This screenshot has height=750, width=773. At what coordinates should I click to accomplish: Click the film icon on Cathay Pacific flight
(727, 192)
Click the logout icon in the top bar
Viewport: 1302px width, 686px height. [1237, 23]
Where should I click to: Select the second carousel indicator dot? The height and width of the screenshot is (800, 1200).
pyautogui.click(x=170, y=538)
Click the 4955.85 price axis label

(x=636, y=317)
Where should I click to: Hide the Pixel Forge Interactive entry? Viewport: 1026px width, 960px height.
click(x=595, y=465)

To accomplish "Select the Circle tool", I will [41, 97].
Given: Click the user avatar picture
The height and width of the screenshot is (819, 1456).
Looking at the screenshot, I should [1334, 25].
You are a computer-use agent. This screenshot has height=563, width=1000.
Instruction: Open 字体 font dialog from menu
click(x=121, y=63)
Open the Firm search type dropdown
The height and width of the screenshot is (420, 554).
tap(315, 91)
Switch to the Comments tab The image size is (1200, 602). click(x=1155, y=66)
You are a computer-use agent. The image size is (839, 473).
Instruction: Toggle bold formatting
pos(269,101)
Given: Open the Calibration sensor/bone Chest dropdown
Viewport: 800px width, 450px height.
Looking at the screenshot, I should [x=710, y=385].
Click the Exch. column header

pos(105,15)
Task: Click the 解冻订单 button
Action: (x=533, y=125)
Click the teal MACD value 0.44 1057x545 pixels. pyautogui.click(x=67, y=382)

• _Task prompt_
After locating the line above that contains "Open the Firm search type dropdown", write out that line and every later one exactly, through the last line of the material, and nothing else.

• _Solution to the exercise_
Open the Firm search type dropdown
The height and width of the screenshot is (420, 554).
tap(315, 91)
Switch to the Comments tab The image size is (1200, 602). click(x=1155, y=66)
You are a computer-use agent. The image size is (839, 473).
Instruction: Toggle bold formatting
pos(269,101)
Given: Open the Calibration sensor/bone Chest dropdown
Viewport: 800px width, 450px height.
Looking at the screenshot, I should [x=710, y=385].
Click the Exch. column header

pos(105,15)
Task: Click the 解冻订单 button
Action: (x=533, y=125)
Click the teal MACD value 0.44 1057x545 pixels. pyautogui.click(x=67, y=382)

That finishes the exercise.